Sometimes we rambled by the “race-way” or mill-race, which carried the water into the flume of the mill, along whose inclining sides grew wild roses, and the “rock-loving columbine;” and we used to listen to see if we could hear the blue-bells ring,—this was long before either of us had read a line of poetry.

The North Grammar school building stood at the base of a hilly ridge of rocks, down which we coasted in winter, and where in summer, after school-hours, we had a little cave, where we sometimes hid, and played that we were robbers; and together we rehearsed the dramatic scenes in “Alonzo and Melissa,” “The Children of the Abbey,” or the “Three Spaniards;” we were turned out of doors with Amanda, we exclaimed “Heavens!” with Melissa, and when night came on we fled from our play-house pursued by the dreadful apparition of old Don Padilla through the dark windings of those old rocks, towards our commonplace home. “Ah!” as some writer has said, “if one could only add the fine imagination of those early days to the knowledge and experience of later years, what books might not be written!”

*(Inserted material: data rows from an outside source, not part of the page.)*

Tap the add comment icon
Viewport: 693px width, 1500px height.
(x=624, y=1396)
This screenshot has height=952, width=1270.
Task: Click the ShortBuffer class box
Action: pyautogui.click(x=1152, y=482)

Our home amusements were very original. We had no toys, except a few homemade articles or devices of our own. I had but a single doll, a wooden-jointed thing, with red cheeks and staring black eyes. Playing-cards were tabooed, but my elder brother (the incipient D.D.), who had somehow learned the game of high-low-jack, set about making a pack. The cards were cut out of thick yellow pasteboard, the spots and figures were made in ink, and, to disguise their real character, the names of the suits were changed. Instead of hearts, diamonds, spades, and clubs, they were called charity, love, benevolence, and faith. The pasteboard was so thick that all together the cards made a pile at least two or three feet high, and they had to be shuffled in sections! He taught my second brother and me the game of high-low-jack; and, with delightful secrecy, as often as we could steal away, we played in the attic, keeping the cards hidden, between whiles, in an old hair trunk. In playing the game we got along very well with the names of the face-cards,—the “queen of charity,” the “king of love,” and so on; but the “ten-spot of faith,” and particularly the “two-spot of benevolence” (we had never heard of the “deuce”) was too much for our sense of humor, and almost spoiled the “rigor of the game.”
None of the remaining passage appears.